Background: Know: RMON, traffic matrices, prereq - Wireshark, TCP, HTTP, Recognize:aggregation
Why consider flows?Edit
Network operators today often use external means to get performance statistics. For instance, ISPs today routinely monitor their networks with the help of measurement boxes that inject “active probes” between routers. From the path properties observed by these probes, operators typically use inference algorithms to isolate the location of the problem. A major limitation is that they only provide aggregate statistics, which are not in general sufficient to diagnose and debug flow-specific network problems. For example, a flow (that belongs to a given customer’s application) may have passed a router exactly when the busy period started for the router’s queue, because of which that particular flow may have obtained high latency (in turn affecting its throughput). However, when packet delays are aggregated over an interval, it may appear that the forwarding path within the router is functioning normally. Thus, while ensemble averages may be sufficient for detecting generic SLA violations, they may not be enough for diagnosing any violations on a per-customer basis.
Methods used for per-flow analyzingEdit
As we want to analyze per-flow statistics instead of aggregate statistics, sampling is needed.

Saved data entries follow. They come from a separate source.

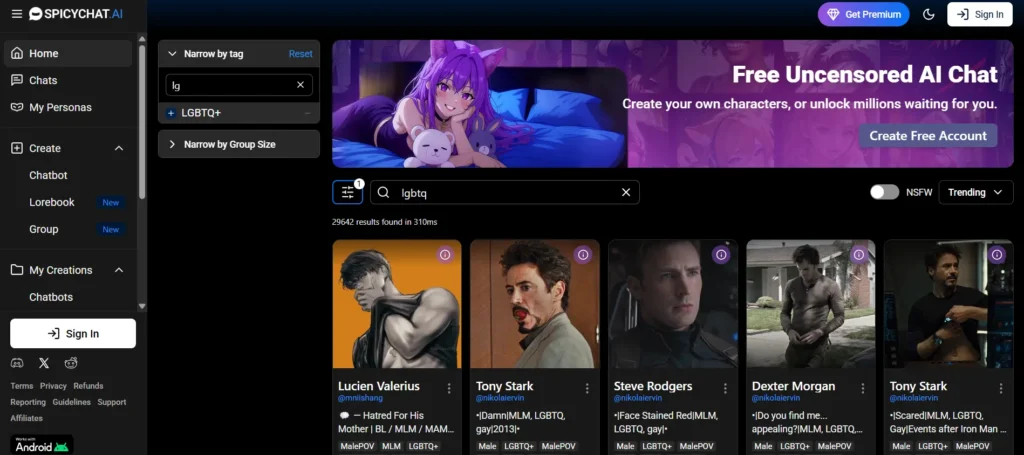This screenshot has height=455, width=1024.
Task: Collapse the Create section in the sidebar
Action: [x=119, y=148]
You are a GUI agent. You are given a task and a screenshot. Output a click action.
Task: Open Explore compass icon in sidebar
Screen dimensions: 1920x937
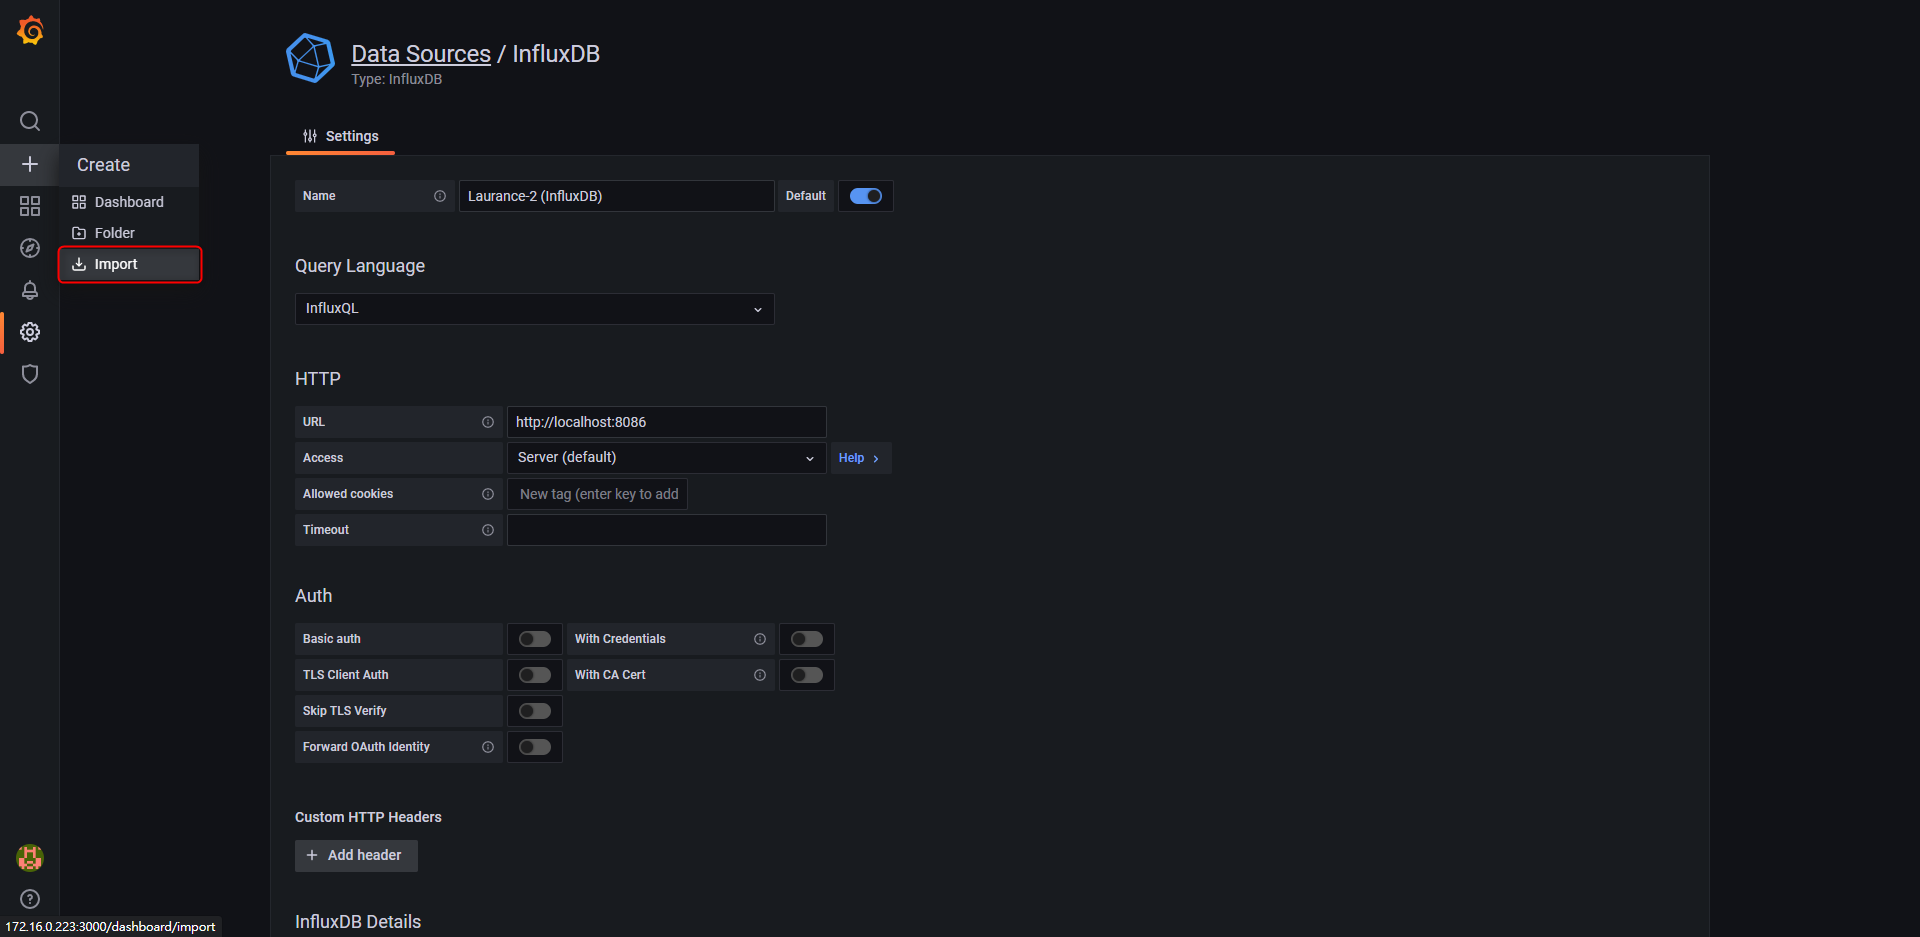pos(30,248)
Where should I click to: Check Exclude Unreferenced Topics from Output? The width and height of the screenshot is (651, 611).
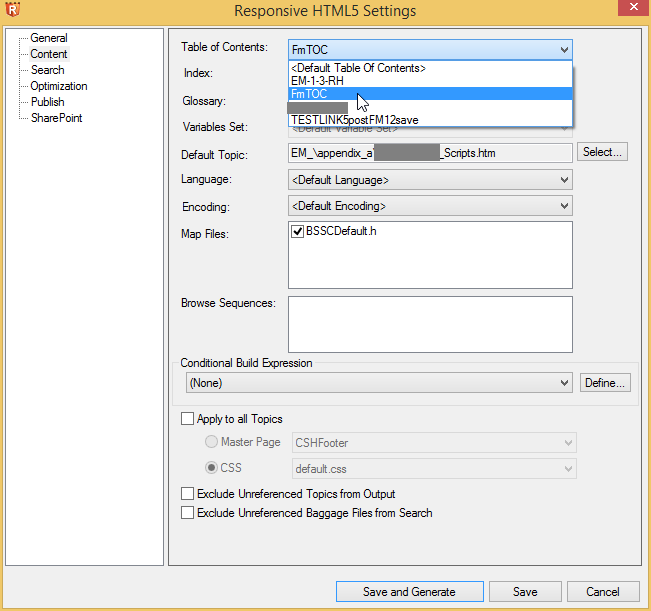click(x=187, y=494)
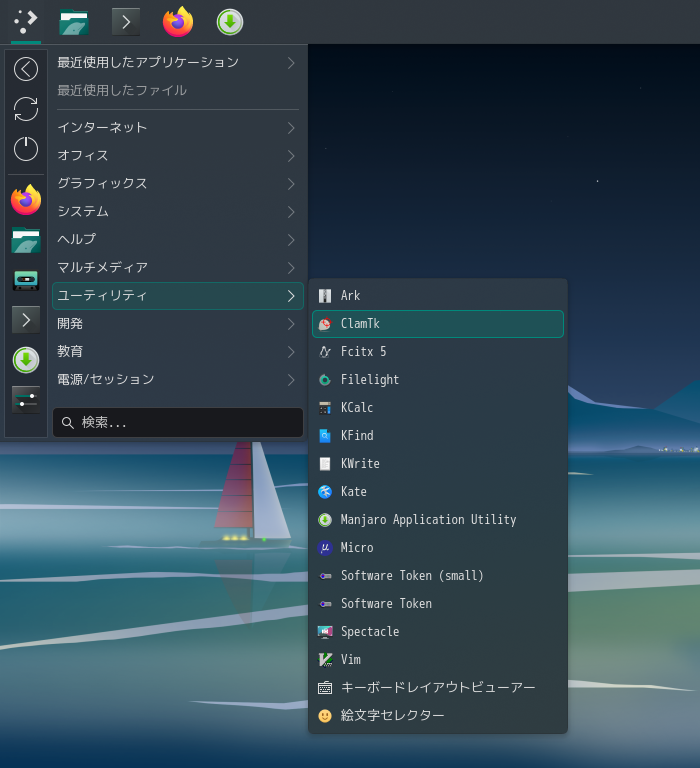
Task: Open the 電源/セッション submenu
Action: pos(177,380)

Sampling is a method for traffic analysis where 1 in every ‘N’ packets (N is the sampling rate) passing through a device interface is sent to an analyzer tool for analysis. Based on the information in this 1 packet, traffic pattern for the rest of the packets in the sample group is constructed. There are two methods used for sampling:
- Netflow It developed by Cisco Systems aggregates conversations between hosts (i.e. flows) with potentially thousands of packets into a single entry among 29 other conversations in a single NetFlow v5 packet. In other words, a single NetFlow packet can represent tens of thousands of packets between over two dozen hosts. However the majority of the data field is lost in the aggregation. The source and destination IP addresses, protocols, type, QoS, autonomous systems and a few other fields are all that are saved. The rest of the packet is dumped in NetFlow v5 which is over 80% of the market. NetFlow v9 can save the first 1200 bytes of the packet, however, few if any collectors can report on the data intuitively.

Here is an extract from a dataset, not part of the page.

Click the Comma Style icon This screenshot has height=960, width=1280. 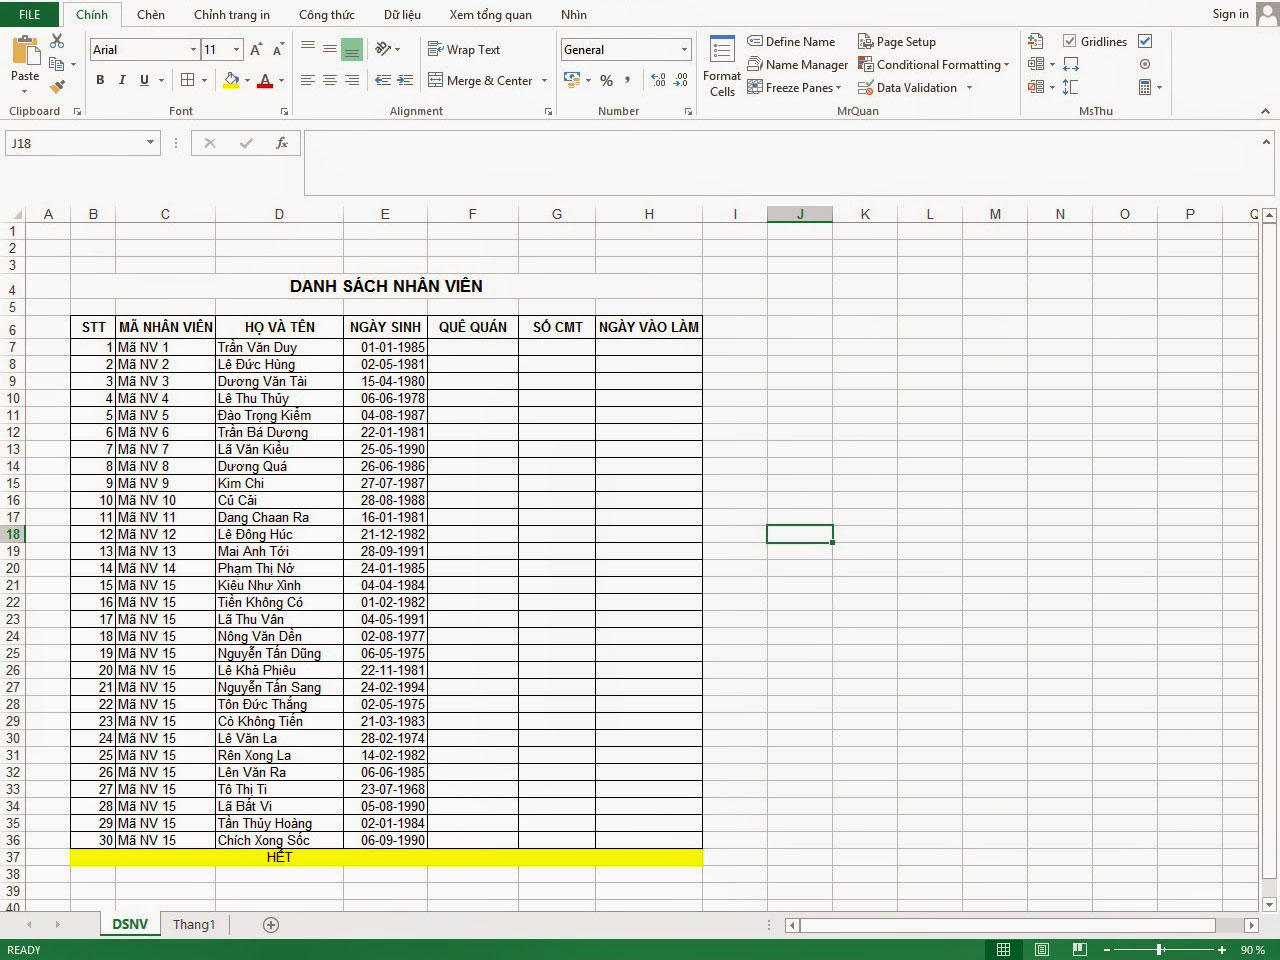point(627,81)
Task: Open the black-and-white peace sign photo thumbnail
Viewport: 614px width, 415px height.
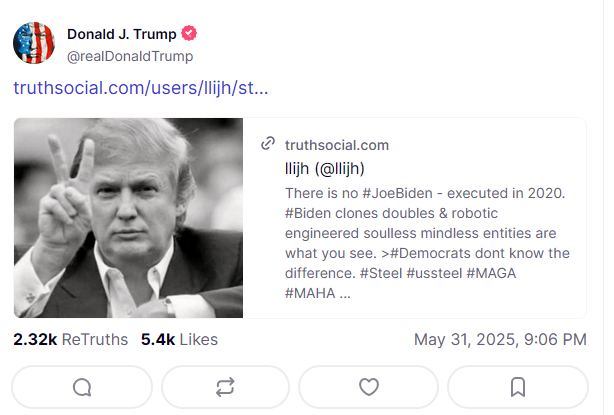Action: click(x=128, y=218)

- Sflow It developed by InMon is a packet sampling technology where the switch captures every 100th packet (configurable) per interface and sends it off to the collector. The sFlow specification does not preclude "sampling" every packet - this is a sampling rate of 1 in 1. It is up to the specific chip vendor and specific sFlow implementation to limit the maximum frequency of packet sampling. Because of sFlows sampling nature, accurate readings of traffic volumes per hosts is nearly impossible without complicated algorithms which attempt to guess at accurate conversation byte volumes. Unlike the normally software based architecture of NetFlow, sFlow requires a chip. The sFlow.org consortium includes most of the leading network equipment and network traffic analysis vendors, who have contributed to the specification of the standard.
- comparison between Netflow and Sflow
- SFlow, can work on Layer 2 and Layer 3 interfaces and does not need a Layer 3 routing or next hop as NetFlow does. This enables sFlow capture to be done on Layer 2 interfaces thus covering almost all of your network traffic. Coming to the type of traffic captured, NetFlow technology can capture only IP based traffic information and not non IP protocol traffic like IPX, Appletalk, XNS, etc. If network runs a lot of non-IP based protocols, it is only sFlow which is capable of capturing these packets. Accuracy should also be considered. SFlow, since being sampling based, may miss some of the traffic. This can happen when packets belonging to a huge conversation did not get sampled, thus losing account of a large volume of network data or when your network involves a lot of small conversations and thus these packets not getting accounted in the sample group. Finally, in the long run it may find that some of the actual top talkers missing. Here NetFlow gets the advantage as it will capture 100% of IP traffic.